- _DATA TO USE_:
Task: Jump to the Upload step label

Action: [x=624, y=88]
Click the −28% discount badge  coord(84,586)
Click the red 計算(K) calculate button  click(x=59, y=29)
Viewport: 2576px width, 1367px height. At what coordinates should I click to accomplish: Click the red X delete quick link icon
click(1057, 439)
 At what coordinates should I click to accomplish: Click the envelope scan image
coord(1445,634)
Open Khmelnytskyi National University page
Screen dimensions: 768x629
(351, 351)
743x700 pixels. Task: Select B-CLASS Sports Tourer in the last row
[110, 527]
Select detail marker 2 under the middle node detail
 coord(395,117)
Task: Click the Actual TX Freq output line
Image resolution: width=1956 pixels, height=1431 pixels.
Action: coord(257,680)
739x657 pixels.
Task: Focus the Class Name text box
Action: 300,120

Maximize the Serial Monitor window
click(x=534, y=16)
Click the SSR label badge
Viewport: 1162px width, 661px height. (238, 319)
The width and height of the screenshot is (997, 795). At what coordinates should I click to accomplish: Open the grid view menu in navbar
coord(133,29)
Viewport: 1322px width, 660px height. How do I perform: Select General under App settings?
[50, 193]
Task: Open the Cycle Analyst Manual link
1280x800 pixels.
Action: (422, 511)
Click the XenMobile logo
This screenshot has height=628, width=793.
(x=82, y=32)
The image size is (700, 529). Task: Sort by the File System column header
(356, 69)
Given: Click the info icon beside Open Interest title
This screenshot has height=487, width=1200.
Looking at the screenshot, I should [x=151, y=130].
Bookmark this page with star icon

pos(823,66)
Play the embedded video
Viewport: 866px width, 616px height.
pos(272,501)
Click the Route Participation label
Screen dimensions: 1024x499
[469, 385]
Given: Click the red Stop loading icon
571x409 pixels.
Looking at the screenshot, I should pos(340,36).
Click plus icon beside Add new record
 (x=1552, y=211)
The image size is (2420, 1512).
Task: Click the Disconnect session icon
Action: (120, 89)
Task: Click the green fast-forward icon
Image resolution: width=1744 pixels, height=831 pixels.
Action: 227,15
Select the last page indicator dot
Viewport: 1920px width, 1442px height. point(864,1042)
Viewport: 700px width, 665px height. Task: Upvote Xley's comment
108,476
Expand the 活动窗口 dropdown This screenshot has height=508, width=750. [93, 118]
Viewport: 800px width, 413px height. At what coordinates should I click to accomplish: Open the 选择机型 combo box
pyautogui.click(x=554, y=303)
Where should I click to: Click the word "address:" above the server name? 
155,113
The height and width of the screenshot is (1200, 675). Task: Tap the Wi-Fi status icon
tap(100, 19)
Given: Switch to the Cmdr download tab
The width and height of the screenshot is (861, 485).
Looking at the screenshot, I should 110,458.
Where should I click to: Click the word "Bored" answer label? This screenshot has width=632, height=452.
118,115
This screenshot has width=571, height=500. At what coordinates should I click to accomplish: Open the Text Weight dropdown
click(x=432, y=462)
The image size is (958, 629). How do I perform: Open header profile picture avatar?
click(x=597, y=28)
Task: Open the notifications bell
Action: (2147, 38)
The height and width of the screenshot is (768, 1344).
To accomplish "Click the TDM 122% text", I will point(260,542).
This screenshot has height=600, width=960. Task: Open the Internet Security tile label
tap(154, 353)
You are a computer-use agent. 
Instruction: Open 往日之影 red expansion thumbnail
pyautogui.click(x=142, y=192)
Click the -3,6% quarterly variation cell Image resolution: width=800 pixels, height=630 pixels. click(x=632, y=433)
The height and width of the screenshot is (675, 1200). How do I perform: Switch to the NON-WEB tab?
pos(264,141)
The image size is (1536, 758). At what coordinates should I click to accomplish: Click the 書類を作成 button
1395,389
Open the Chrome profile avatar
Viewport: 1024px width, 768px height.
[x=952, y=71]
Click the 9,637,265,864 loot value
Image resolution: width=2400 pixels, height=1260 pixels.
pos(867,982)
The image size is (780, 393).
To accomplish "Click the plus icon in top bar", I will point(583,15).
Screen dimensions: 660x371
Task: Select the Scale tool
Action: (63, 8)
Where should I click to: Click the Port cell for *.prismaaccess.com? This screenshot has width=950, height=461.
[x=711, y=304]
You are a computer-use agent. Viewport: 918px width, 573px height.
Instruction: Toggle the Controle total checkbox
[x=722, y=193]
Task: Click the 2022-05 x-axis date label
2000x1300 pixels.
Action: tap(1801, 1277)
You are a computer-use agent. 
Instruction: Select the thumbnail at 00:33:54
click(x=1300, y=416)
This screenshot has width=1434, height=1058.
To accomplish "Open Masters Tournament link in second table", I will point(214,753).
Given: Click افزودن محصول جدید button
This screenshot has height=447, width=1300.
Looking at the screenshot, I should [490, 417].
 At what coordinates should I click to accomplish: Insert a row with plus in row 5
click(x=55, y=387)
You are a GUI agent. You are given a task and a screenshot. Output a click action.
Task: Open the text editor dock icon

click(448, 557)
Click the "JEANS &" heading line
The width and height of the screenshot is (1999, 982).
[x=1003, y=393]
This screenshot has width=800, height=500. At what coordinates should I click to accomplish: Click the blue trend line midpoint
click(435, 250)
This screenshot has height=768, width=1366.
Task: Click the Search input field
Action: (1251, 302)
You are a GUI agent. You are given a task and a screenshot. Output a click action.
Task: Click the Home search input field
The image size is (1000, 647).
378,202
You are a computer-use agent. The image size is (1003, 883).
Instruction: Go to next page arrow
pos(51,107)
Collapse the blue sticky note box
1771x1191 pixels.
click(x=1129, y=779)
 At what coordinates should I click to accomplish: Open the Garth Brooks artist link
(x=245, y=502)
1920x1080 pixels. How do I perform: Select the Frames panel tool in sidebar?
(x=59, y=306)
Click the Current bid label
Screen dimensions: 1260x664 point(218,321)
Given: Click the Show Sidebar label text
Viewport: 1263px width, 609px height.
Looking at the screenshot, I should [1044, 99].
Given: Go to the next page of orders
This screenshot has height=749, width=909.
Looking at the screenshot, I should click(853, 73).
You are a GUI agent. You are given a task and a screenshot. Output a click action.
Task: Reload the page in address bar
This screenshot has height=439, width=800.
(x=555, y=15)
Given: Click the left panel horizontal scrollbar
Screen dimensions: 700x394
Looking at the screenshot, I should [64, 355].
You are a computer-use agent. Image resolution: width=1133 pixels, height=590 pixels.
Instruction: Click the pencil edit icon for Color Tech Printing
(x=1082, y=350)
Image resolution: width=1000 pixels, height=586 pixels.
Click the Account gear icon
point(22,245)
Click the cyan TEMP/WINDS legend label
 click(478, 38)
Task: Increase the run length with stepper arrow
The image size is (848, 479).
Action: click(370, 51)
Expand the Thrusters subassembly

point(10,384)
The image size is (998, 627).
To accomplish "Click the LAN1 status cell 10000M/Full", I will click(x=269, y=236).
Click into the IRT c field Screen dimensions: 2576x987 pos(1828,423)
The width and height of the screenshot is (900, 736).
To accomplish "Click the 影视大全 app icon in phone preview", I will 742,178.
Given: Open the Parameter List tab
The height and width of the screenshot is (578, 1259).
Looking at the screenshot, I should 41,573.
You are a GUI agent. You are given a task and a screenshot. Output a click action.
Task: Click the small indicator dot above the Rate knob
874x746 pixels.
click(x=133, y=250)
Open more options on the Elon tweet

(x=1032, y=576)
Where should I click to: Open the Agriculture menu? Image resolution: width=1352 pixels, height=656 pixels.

- _WHAT IS REQUIRED_: Update these lines by replacing "Serial Monitor" with "Debug Console" and leaving everything else unchanged.

- _TASK RESULT_:
Task: Jump to the Upload step label

Action: [x=624, y=88]
Click the −28% discount badge  coord(84,586)
Click the red 計算(K) calculate button  click(x=59, y=29)
Viewport: 2576px width, 1367px height. At what coordinates should I click to accomplish: Click the red X delete quick link icon
click(1057, 439)
 At what coordinates should I click to accomplish: Click the envelope scan image
coord(1445,634)
Open Khmelnytskyi National University page
Screen dimensions: 768x629
(351, 351)
743x700 pixels. Task: Select B-CLASS Sports Tourer in the last row
[110, 527]
Select detail marker 2 under the middle node detail
 coord(395,117)
Task: Click the Actual TX Freq output line
Image resolution: width=1956 pixels, height=1431 pixels.
Action: coord(257,680)
739x657 pixels.
Task: Focus the Class Name text box
Action: 300,120

Maximize the Debug Console window
click(x=534, y=16)
Click the SSR label badge
Viewport: 1162px width, 661px height. (238, 319)
The width and height of the screenshot is (997, 795). At what coordinates should I click to accomplish: Open the grid view menu in navbar
coord(133,29)
Viewport: 1322px width, 660px height. How do I perform: Select General under App settings?
[50, 193]
Task: Open the Cycle Analyst Manual link
1280x800 pixels.
Action: (422, 511)
Click the XenMobile logo
This screenshot has height=628, width=793.
(x=82, y=32)
The image size is (700, 529). Task: Sort by the File System column header
(356, 69)
Given: Click the info icon beside Open Interest title
This screenshot has height=487, width=1200.
Looking at the screenshot, I should [x=151, y=130].
Bookmark this page with star icon

pos(823,66)
Play the embedded video
Viewport: 866px width, 616px height.
pos(272,501)
Click the Route Participation label
Screen dimensions: 1024x499
[469, 385]
Given: Click the red Stop loading icon
571x409 pixels.
Looking at the screenshot, I should pos(340,36).
Click plus icon beside Add new record
 (x=1552, y=211)
The image size is (2420, 1512).
Task: Click the Disconnect session icon
Action: (120, 89)
Task: Click the green fast-forward icon
Image resolution: width=1744 pixels, height=831 pixels.
Action: 227,15
Select the last page indicator dot
Viewport: 1920px width, 1442px height. point(864,1042)
Viewport: 700px width, 665px height. Task: Upvote Xley's comment
108,476
Expand the 活动窗口 dropdown This screenshot has height=508, width=750. [93, 118]
Viewport: 800px width, 413px height. At what coordinates should I click to accomplish: Open the 选择机型 combo box
pyautogui.click(x=554, y=303)
Where should I click to: Click the word "address:" above the server name? 
155,113
The height and width of the screenshot is (1200, 675). Task: Tap the Wi-Fi status icon
tap(100, 19)
Given: Switch to the Cmdr download tab
The width and height of the screenshot is (861, 485).
Looking at the screenshot, I should 110,458.
Where should I click to: Click the word "Bored" answer label? This screenshot has width=632, height=452.
118,115
This screenshot has width=571, height=500. At what coordinates should I click to accomplish: Open the Text Weight dropdown
click(x=432, y=462)
The image size is (958, 629). How do I perform: Open header profile picture avatar?
click(x=597, y=28)
Task: Open the notifications bell
Action: (2147, 38)
The height and width of the screenshot is (768, 1344).
To accomplish "Click the TDM 122% text", I will point(260,542).
This screenshot has height=600, width=960. Task: Open the Internet Security tile label
tap(154, 353)
You are a computer-use agent. 
Instruction: Open 往日之影 red expansion thumbnail
pyautogui.click(x=142, y=192)
Click the -3,6% quarterly variation cell Image resolution: width=800 pixels, height=630 pixels. click(x=632, y=433)
The height and width of the screenshot is (675, 1200). How do I perform: Switch to the NON-WEB tab?
pos(264,141)
The image size is (1536, 758). At what coordinates should I click to accomplish: Click the 書類を作成 button
1395,389
Open the Chrome profile avatar
Viewport: 1024px width, 768px height.
[x=952, y=71]
Click the 9,637,265,864 loot value
Image resolution: width=2400 pixels, height=1260 pixels.
pos(867,982)
The image size is (780, 393).
To accomplish "Click the plus icon in top bar", I will point(583,15).
Screen dimensions: 660x371
Task: Select the Scale tool
Action: (63, 8)
Where should I click to: Click the Port cell for *.prismaaccess.com? This screenshot has width=950, height=461.
[x=711, y=304]
You are a computer-use agent. Viewport: 918px width, 573px height.
Instruction: Toggle the Controle total checkbox
[x=722, y=193]
Task: Click the 2022-05 x-axis date label
2000x1300 pixels.
Action: tap(1801, 1277)
You are a computer-use agent. 
Instruction: Select the thumbnail at 00:33:54
click(x=1300, y=416)
This screenshot has width=1434, height=1058.
To accomplish "Open Masters Tournament link in second table", I will point(214,753).
Given: Click افزودن محصول جدید button
This screenshot has height=447, width=1300.
Looking at the screenshot, I should [490, 417].
 At what coordinates should I click to accomplish: Insert a row with plus in row 5
click(x=55, y=387)
You are a GUI agent. You are given a task and a screenshot. Output a click action.
Task: Open the text editor dock icon

click(448, 557)
Click the "JEANS &" heading line
The width and height of the screenshot is (1999, 982).
[x=1003, y=393]
This screenshot has width=800, height=500. At what coordinates should I click to accomplish: Click the blue trend line midpoint
click(435, 250)
This screenshot has height=768, width=1366.
Task: Click the Search input field
Action: (1251, 302)
You are a GUI agent. You are given a task and a screenshot. Output a click action.
Task: Click the Home search input field
The image size is (1000, 647).
378,202
You are a computer-use agent. The image size is (1003, 883).
Instruction: Go to next page arrow
pos(51,107)
Collapse the blue sticky note box
1771x1191 pixels.
click(x=1129, y=779)
 At what coordinates should I click to accomplish: Open the Garth Brooks artist link
(x=245, y=502)
1920x1080 pixels. How do I perform: Select the Frames panel tool in sidebar?
(x=59, y=306)
Click the Current bid label
Screen dimensions: 1260x664 point(218,321)
Given: Click the Show Sidebar label text
Viewport: 1263px width, 609px height.
Looking at the screenshot, I should [1044, 99].
Given: Go to the next page of orders
This screenshot has height=749, width=909.
Looking at the screenshot, I should click(853, 73).
You are a GUI agent. You are given a task and a screenshot. Output a click action.
Task: Reload the page in address bar
This screenshot has height=439, width=800.
(x=555, y=15)
Given: Click the left panel horizontal scrollbar
Screen dimensions: 700x394
Looking at the screenshot, I should [64, 355].
You are a computer-use agent. Image resolution: width=1133 pixels, height=590 pixels.
Instruction: Click the pencil edit icon for Color Tech Printing
(x=1082, y=350)
Image resolution: width=1000 pixels, height=586 pixels.
Click the Account gear icon
point(22,245)
Click the cyan TEMP/WINDS legend label
 click(478, 38)
Task: Increase the run length with stepper arrow
The image size is (848, 479).
Action: click(370, 51)
Expand the Thrusters subassembly

point(10,384)
The image size is (998, 627).
To accomplish "Click the LAN1 status cell 10000M/Full", I will click(x=269, y=236).
Click into the IRT c field Screen dimensions: 2576x987 pos(1828,423)
The width and height of the screenshot is (900, 736).
To accomplish "Click the 影视大全 app icon in phone preview", I will 742,178.
Given: Open the Parameter List tab
The height and width of the screenshot is (578, 1259).
Looking at the screenshot, I should 41,573.
You are a GUI agent. You are given a task and a screenshot. Output a click action.
Task: Click the small indicator dot above the Rate knob
874x746 pixels.
click(x=133, y=250)
Open more options on the Elon tweet

(x=1032, y=576)
Where should I click to: Open the Agriculture menu? Image resolution: width=1352 pixels, height=656 pixels.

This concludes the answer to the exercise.